> _Source extract_
========================
How to find integer nth roots?

Question

I want to find the greatest integer less than or equal to the kth root of n. I tried

int(n**(1/k))

But for n=125, k=3 this gives the wrong answer! I happen to know that 5 cubed is 125.

>>> int(125**(1/3))
4

What's a better algorithm?

Background: In 2011, this slip-up cost me beating Google Code Jam problem Expensive Dinner.

Answer 1

One solution first brackets the answer between lo and hi by repeatedly multiplying hi by 2 until n is between lo and hi, then uses binary search to compute the exact answer:

def iroot(k, n):
    hi = 1
    while pow(hi, k) < n:
        hi *= 2
    lo = hi // 2
    while hi - lo > 1:
        mid = (lo + hi) // 2
        midToK = pow(mid, k)
        if midToK < n:
            lo = mid
        elif n < midToK:
            hi = mid
        else:
            return mid
    if pow(hi, k) == n:
        return hi
    else:
        return lo

A different solution uses Newton's method, which works perfectly well on integers:

def iroot(k, n):
    u, s = n, n+1
    while u < s:
        s = u
        t = (k-1) * s + n // pow(s, k-1)
        u = t // k
    return s
========================
> _Given data_

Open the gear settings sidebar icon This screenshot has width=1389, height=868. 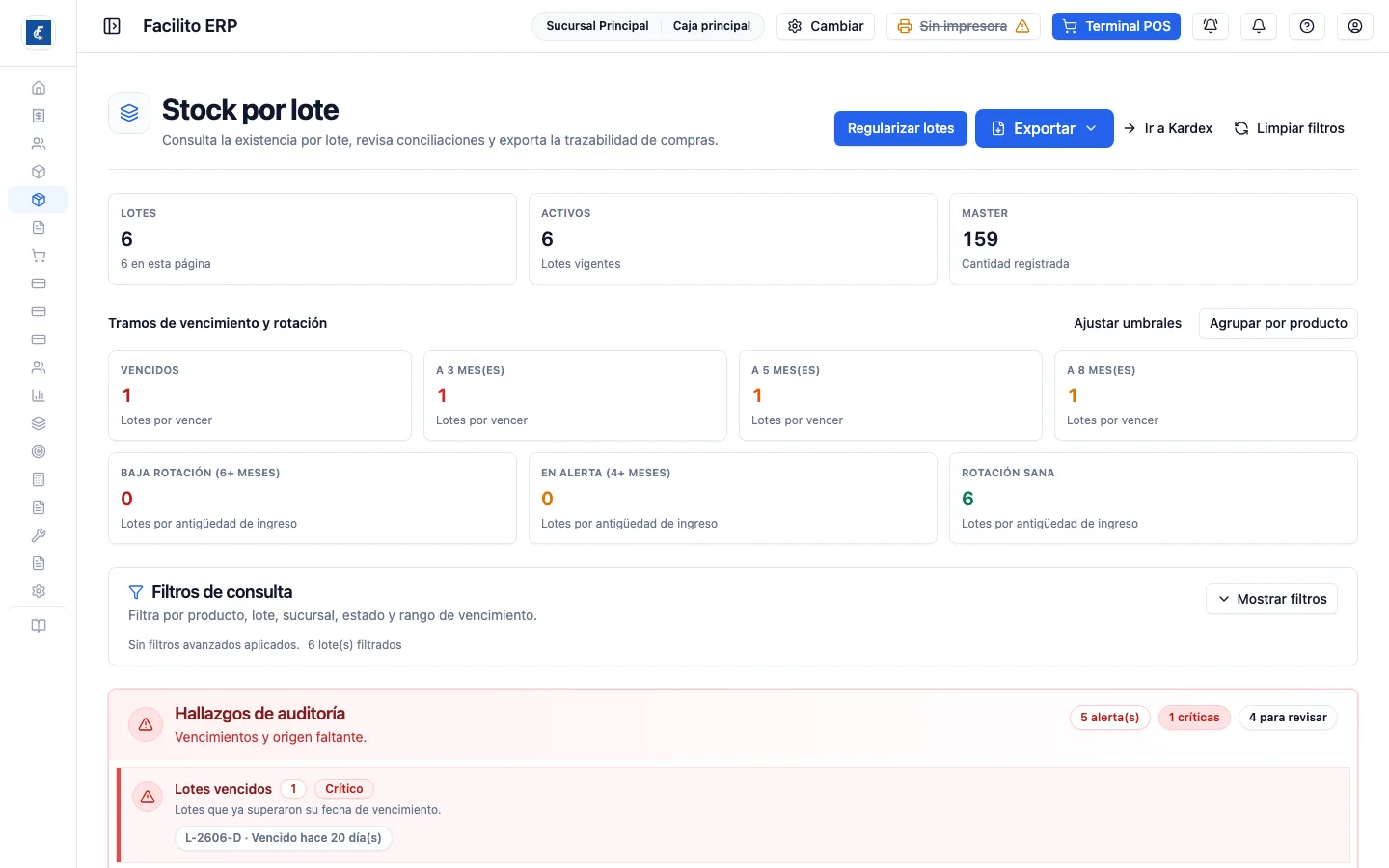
========================
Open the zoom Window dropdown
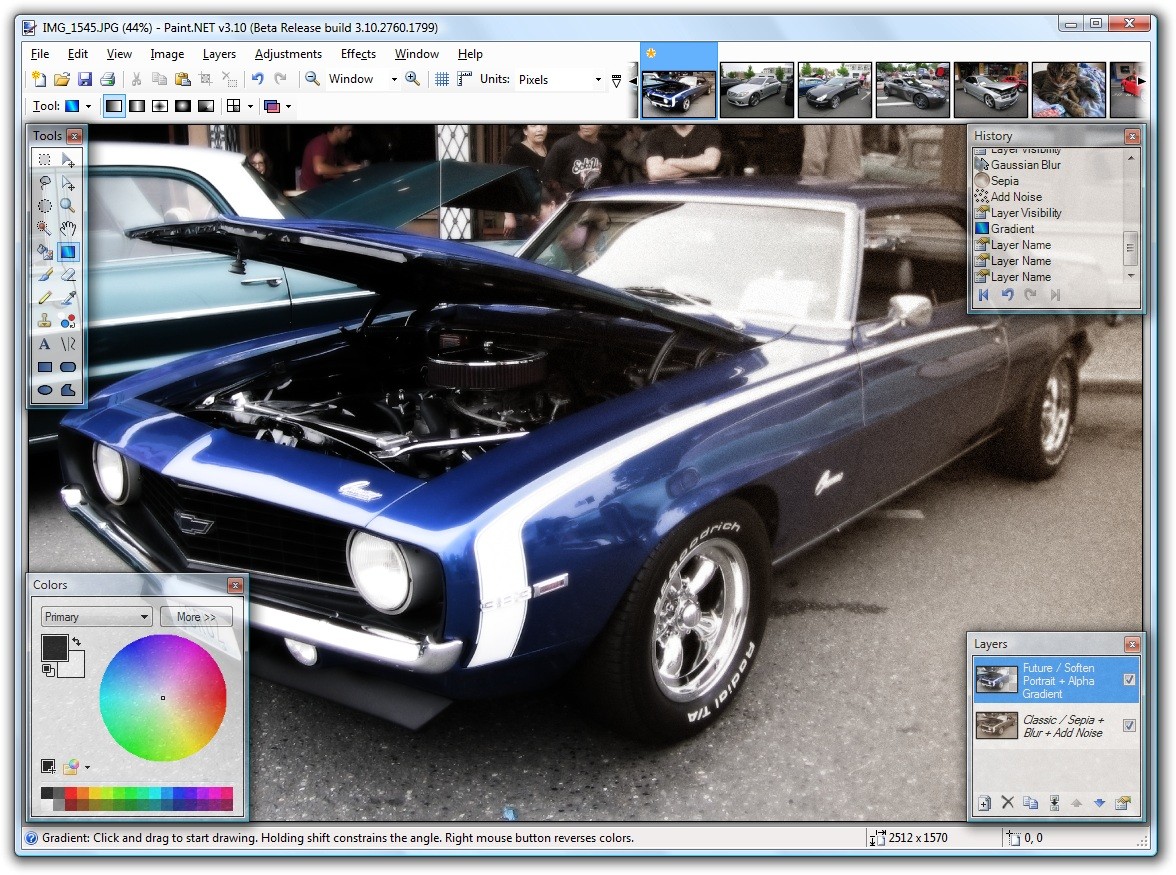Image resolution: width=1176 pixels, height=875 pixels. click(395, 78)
========================
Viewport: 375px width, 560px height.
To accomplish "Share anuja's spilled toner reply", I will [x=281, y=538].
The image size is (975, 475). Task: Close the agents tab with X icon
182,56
========================
Output, verbatim, the portion of the thread on integer nth roots between "I want to find" and "problem Expensive Dinner.", inclusive.

> _Finished task_
I want to find the greatest integer less than or equal to the kth root of n. I tried

int(n**(1/k))

But for n=125, k=3 this gives the wrong answer! I happen to know that 5 cubed is 125.

>>> int(125**(1/3))
4

What's a better algorithm?

Background: In 2011, this slip-up cost me beating Google Code Jam problem Expensive Dinner.